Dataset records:

:::

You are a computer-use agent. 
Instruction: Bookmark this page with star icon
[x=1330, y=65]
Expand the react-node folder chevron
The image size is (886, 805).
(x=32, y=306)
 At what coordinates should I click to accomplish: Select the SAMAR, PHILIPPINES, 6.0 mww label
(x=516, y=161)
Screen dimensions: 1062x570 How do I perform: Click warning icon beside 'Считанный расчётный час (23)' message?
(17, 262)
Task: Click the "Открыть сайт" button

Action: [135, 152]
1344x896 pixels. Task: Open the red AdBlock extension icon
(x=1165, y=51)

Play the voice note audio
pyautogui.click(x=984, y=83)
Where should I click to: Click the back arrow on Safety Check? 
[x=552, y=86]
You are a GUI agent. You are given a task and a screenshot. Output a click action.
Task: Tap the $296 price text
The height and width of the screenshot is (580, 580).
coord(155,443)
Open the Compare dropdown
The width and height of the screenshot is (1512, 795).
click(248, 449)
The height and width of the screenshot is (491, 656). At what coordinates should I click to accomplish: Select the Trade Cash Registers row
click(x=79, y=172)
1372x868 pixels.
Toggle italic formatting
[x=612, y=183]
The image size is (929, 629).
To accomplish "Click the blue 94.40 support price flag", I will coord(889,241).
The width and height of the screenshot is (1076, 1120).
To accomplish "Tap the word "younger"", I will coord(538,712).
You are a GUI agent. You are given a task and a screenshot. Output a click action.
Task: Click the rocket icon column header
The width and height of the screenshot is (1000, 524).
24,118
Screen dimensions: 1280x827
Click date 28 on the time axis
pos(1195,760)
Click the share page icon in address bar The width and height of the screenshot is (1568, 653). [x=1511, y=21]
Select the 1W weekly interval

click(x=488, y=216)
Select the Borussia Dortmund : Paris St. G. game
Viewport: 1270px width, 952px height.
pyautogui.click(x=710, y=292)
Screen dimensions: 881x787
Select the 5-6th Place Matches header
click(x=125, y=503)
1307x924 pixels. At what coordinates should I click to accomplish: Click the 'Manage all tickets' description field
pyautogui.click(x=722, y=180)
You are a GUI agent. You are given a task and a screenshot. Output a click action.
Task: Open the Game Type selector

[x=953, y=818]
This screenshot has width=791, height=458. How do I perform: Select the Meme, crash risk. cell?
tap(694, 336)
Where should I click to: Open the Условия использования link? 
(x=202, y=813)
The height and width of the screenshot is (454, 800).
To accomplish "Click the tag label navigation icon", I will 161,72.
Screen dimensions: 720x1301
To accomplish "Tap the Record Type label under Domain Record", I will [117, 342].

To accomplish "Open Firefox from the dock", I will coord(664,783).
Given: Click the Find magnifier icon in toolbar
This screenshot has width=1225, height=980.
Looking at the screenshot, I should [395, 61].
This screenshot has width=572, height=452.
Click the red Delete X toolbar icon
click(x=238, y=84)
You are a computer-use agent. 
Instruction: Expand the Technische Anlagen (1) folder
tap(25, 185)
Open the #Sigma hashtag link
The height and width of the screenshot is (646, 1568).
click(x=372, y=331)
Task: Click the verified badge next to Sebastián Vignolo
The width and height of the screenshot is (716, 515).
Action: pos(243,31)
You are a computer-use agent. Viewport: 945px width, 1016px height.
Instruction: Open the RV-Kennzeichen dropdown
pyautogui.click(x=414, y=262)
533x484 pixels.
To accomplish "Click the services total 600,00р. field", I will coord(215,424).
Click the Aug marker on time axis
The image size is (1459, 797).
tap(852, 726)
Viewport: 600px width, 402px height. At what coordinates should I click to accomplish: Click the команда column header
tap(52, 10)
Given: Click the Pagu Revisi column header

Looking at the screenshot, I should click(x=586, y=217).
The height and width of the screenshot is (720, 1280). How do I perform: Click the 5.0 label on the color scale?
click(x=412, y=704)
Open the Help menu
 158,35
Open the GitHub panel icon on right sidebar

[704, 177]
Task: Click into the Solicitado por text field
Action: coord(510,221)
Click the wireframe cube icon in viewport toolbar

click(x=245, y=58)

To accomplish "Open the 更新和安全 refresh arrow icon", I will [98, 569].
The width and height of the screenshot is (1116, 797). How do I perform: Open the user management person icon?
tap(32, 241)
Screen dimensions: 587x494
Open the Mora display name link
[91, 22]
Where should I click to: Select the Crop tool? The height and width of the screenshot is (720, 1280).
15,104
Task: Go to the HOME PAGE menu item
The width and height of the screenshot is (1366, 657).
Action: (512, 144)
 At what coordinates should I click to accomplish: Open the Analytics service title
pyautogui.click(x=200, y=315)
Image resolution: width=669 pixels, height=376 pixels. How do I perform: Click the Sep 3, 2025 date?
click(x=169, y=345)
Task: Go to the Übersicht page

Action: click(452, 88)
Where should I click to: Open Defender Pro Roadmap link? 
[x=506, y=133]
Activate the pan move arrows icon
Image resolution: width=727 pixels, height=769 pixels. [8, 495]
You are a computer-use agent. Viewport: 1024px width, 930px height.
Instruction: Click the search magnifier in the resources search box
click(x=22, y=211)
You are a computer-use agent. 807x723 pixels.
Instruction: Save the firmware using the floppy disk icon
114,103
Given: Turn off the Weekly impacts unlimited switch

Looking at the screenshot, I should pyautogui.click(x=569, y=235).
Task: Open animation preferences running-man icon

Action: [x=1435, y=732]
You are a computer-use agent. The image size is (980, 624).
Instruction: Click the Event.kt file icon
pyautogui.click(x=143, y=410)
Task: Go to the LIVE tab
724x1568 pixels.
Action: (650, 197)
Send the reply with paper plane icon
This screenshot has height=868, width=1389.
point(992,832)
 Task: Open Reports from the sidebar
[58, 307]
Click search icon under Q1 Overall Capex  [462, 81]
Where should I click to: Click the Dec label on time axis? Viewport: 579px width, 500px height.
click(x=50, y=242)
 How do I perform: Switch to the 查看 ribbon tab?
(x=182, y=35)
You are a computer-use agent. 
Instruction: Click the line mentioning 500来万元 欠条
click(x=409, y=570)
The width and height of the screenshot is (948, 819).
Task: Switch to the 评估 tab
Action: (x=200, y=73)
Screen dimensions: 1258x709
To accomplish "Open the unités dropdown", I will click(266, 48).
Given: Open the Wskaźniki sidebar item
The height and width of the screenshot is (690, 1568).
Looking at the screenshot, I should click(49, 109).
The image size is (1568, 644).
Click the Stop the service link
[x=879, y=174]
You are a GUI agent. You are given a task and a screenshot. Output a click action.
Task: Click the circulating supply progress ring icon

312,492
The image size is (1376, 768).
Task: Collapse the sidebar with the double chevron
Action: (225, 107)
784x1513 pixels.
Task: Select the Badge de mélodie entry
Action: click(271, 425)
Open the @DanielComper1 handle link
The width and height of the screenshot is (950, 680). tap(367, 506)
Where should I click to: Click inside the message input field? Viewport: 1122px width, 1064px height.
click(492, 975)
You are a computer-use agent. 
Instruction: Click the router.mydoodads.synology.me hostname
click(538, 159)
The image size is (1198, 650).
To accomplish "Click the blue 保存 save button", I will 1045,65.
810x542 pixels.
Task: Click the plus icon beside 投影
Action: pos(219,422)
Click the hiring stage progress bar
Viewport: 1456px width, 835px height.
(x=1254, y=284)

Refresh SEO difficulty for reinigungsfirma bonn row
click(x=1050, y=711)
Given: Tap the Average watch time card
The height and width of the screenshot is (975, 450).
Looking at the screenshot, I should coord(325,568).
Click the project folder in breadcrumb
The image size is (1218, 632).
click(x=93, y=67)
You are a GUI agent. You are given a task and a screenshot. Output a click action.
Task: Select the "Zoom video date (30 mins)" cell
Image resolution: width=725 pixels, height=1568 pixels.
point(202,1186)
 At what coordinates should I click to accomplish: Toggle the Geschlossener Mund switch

:::

▸ Required work
Convert every line of the data above into a numbered list, skipping the blank lines.

▸ Written solution
1. You are a computer-use agent. 
2. Instruction: Bookmark this page with star icon
3. [x=1330, y=65]
4. Expand the react-node folder chevron
5. The image size is (886, 805).
6. (x=32, y=306)
7.  At what coordinates should I click to accomplish: Select the SAMAR, PHILIPPINES, 6.0 mww label
8. (x=516, y=161)
9. Screen dimensions: 1062x570 How do I perform: Click warning icon beside 'Считанный расчётный час (23)' message?
10. (17, 262)
11. Task: Click the "Открыть сайт" button
12. Action: [135, 152]
13. 1344x896 pixels. Task: Open the red AdBlock extension icon
14. (x=1165, y=51)
15. Play the voice note audio
16. pyautogui.click(x=984, y=83)
17. Where should I click to: Click the back arrow on Safety Check? 
18. [x=552, y=86]
19. You are a GUI agent. You are given a task and a screenshot. Output a click action.
20. Task: Tap the $296 price text
21. The height and width of the screenshot is (580, 580).
22. coord(155,443)
23. Open the Compare dropdown
24. The width and height of the screenshot is (1512, 795).
25. click(248, 449)
26. The height and width of the screenshot is (491, 656). At what coordinates should I click to accomplish: Select the Trade Cash Registers row
27. click(x=79, y=172)
28. 1372x868 pixels.
29. Toggle italic formatting
30. [x=612, y=183]
31. The image size is (929, 629).
32. To accomplish "Click the blue 94.40 support price flag", I will coord(889,241).
33. The width and height of the screenshot is (1076, 1120).
34. To accomplish "Tap the word "younger"", I will coord(538,712).
35. You are a GUI agent. You are given a task and a screenshot. Output a click action.
36. Task: Click the rocket icon column header
37. The width and height of the screenshot is (1000, 524).
38. 24,118
39. Screen dimensions: 1280x827
40. Click date 28 on the time axis
41. pos(1195,760)
42. Click the share page icon in address bar The width and height of the screenshot is (1568, 653). [x=1511, y=21]
43. Select the 1W weekly interval
44. click(x=488, y=216)
45. Select the Borussia Dortmund : Paris St. G. game
46. Viewport: 1270px width, 952px height.
47. pyautogui.click(x=710, y=292)
48. Screen dimensions: 881x787
49. Select the 5-6th Place Matches header
50. click(x=125, y=503)
51. 1307x924 pixels. At what coordinates should I click to accomplish: Click the 'Manage all tickets' description field
52. pyautogui.click(x=722, y=180)
53. You are a GUI agent. You are given a task and a screenshot. Output a click action.
54. Task: Open the Game Type selector
55. [x=953, y=818]
56. This screenshot has width=791, height=458. How do I perform: Select the Meme, crash risk. cell?
57. tap(694, 336)
58. Where should I click to: Open the Условия использования link? 
59. (x=202, y=813)
60. The height and width of the screenshot is (454, 800).
61. To accomplish "Click the tag label navigation icon", I will 161,72.
62. Screen dimensions: 720x1301
63. To accomplish "Tap the Record Type label under Domain Record", I will [117, 342].
64. To accomplish "Open Firefox from the dock", I will coord(664,783).
65. Given: Click the Find magnifier icon in toolbar
66. This screenshot has width=1225, height=980.
67. Looking at the screenshot, I should [395, 61].
68. This screenshot has width=572, height=452.
69. Click the red Delete X toolbar icon
70. click(x=238, y=84)
71. You are a computer-use agent. 
72. Instruction: Expand the Technische Anlagen (1) folder
73. tap(25, 185)
74. Open the #Sigma hashtag link
75. The height and width of the screenshot is (646, 1568).
76. click(x=372, y=331)
77. Task: Click the verified badge next to Sebastián Vignolo
78. The width and height of the screenshot is (716, 515).
79. Action: pos(243,31)
80. You are a computer-use agent. Viewport: 945px width, 1016px height.
81. Instruction: Open the RV-Kennzeichen dropdown
82. pyautogui.click(x=414, y=262)
83. 533x484 pixels.
84. To accomplish "Click the services total 600,00р. field", I will coord(215,424).
85. Click the Aug marker on time axis
86. The image size is (1459, 797).
87. tap(852, 726)
88. Viewport: 600px width, 402px height. At what coordinates should I click to accomplish: Click the команда column header
89. tap(52, 10)
90. Given: Click the Pagu Revisi column header
91. Looking at the screenshot, I should click(x=586, y=217).
92. The height and width of the screenshot is (720, 1280). How do I perform: Click the 5.0 label on the color scale?
93. click(x=412, y=704)
94. Open the Help menu
95.  158,35
96. Open the GitHub panel icon on right sidebar
97. [704, 177]
98. Task: Click into the Solicitado por text field
99. Action: coord(510,221)
100. Click the wireframe cube icon in viewport toolbar
101. click(x=245, y=58)
102. To accomplish "Open the 更新和安全 refresh arrow icon", I will [98, 569].
103. The width and height of the screenshot is (1116, 797). How do I perform: Open the user management person icon?
104. tap(32, 241)
105. Screen dimensions: 587x494
106. Open the Mora display name link
107. [91, 22]
108. Where should I click to: Select the Crop tool? The height and width of the screenshot is (720, 1280).
109. 15,104
110. Task: Go to the HOME PAGE menu item
111. The width and height of the screenshot is (1366, 657).
112. Action: (512, 144)
113.  At what coordinates should I click to accomplish: Open the Analytics service title
114. pyautogui.click(x=200, y=315)
115. Image resolution: width=669 pixels, height=376 pixels. How do I perform: Click the Sep 3, 2025 date?
116. click(x=169, y=345)
117. Task: Go to the Übersicht page
118. Action: click(452, 88)
119. Where should I click to: Open Defender Pro Roadmap link? 
120. [x=506, y=133]
121. Activate the pan move arrows icon
122. Image resolution: width=727 pixels, height=769 pixels. [8, 495]
123. You are a computer-use agent. Viewport: 1024px width, 930px height.
124. Instruction: Click the search magnifier in the resources search box
125. click(x=22, y=211)
126. You are a computer-use agent. 807x723 pixels.
127. Instruction: Save the firmware using the floppy disk icon
128. 114,103
129. Given: Turn off the Weekly impacts unlimited switch
130. Looking at the screenshot, I should pyautogui.click(x=569, y=235).
131. Task: Open animation preferences running-man icon
132. Action: [x=1435, y=732]
133. You are a computer-use agent. The image size is (980, 624).
134. Instruction: Click the Event.kt file icon
135. pyautogui.click(x=143, y=410)
136. Task: Go to the LIVE tab
137. 724x1568 pixels.
138. Action: (650, 197)
139. Send the reply with paper plane icon
140. This screenshot has height=868, width=1389.
141. point(992,832)
142.  Task: Open Reports from the sidebar
143. [58, 307]
144. Click search icon under Q1 Overall Capex  [462, 81]
145. Where should I click to: Click the Dec label on time axis? Viewport: 579px width, 500px height.
146. click(x=50, y=242)
147.  How do I perform: Switch to the 查看 ribbon tab?
148. (x=182, y=35)
149. You are a computer-use agent. 
150. Instruction: Click the line mentioning 500来万元 欠条
151. click(x=409, y=570)
152. The width and height of the screenshot is (948, 819).
153. Task: Switch to the 评估 tab
154. Action: (x=200, y=73)
155. Screen dimensions: 1258x709
156. To accomplish "Open the unités dropdown", I will click(266, 48).
157. Given: Open the Wskaźniki sidebar item
158. The height and width of the screenshot is (690, 1568).
159. Looking at the screenshot, I should click(49, 109).
160. The image size is (1568, 644).
161. Click the Stop the service link
162. [x=879, y=174]
163. You are a GUI agent. You are given a task and a screenshot. Output a click action.
164. Task: Click the circulating supply progress ring icon
165. 312,492
166. The image size is (1376, 768).
167. Task: Collapse the sidebar with the double chevron
168. Action: (225, 107)
169. 784x1513 pixels.
170. Task: Select the Badge de mélodie entry
171. Action: click(271, 425)
172. Open the @DanielComper1 handle link
173. The width and height of the screenshot is (950, 680). tap(367, 506)
174. Where should I click to: Click inside the message input field? Viewport: 1122px width, 1064px height.
175. click(492, 975)
176. You are a computer-use agent. 
177. Instruction: Click the router.mydoodads.synology.me hostname
178. click(538, 159)
179. The image size is (1198, 650).
180. To accomplish "Click the blue 保存 save button", I will 1045,65.
181. 810x542 pixels.
182. Task: Click the plus icon beside 投影
183. Action: pos(219,422)
184. Click the hiring stage progress bar
185. Viewport: 1456px width, 835px height.
186. (x=1254, y=284)
187. Refresh SEO difficulty for reinigungsfirma bonn row
188. click(x=1050, y=711)
189. Given: Tap the Average watch time card
190. The height and width of the screenshot is (975, 450).
191. Looking at the screenshot, I should coord(325,568).
192. Click the project folder in breadcrumb
193. The image size is (1218, 632).
194. click(x=93, y=67)
195. You are a GUI agent. You are given a task and a screenshot. Output a click action.
196. Task: Select the "Zoom video date (30 mins)" cell
197. Image resolution: width=725 pixels, height=1568 pixels.
198. point(202,1186)
199.  At what coordinates should I click to accomplish: Toggle the Geschlossener Mund switch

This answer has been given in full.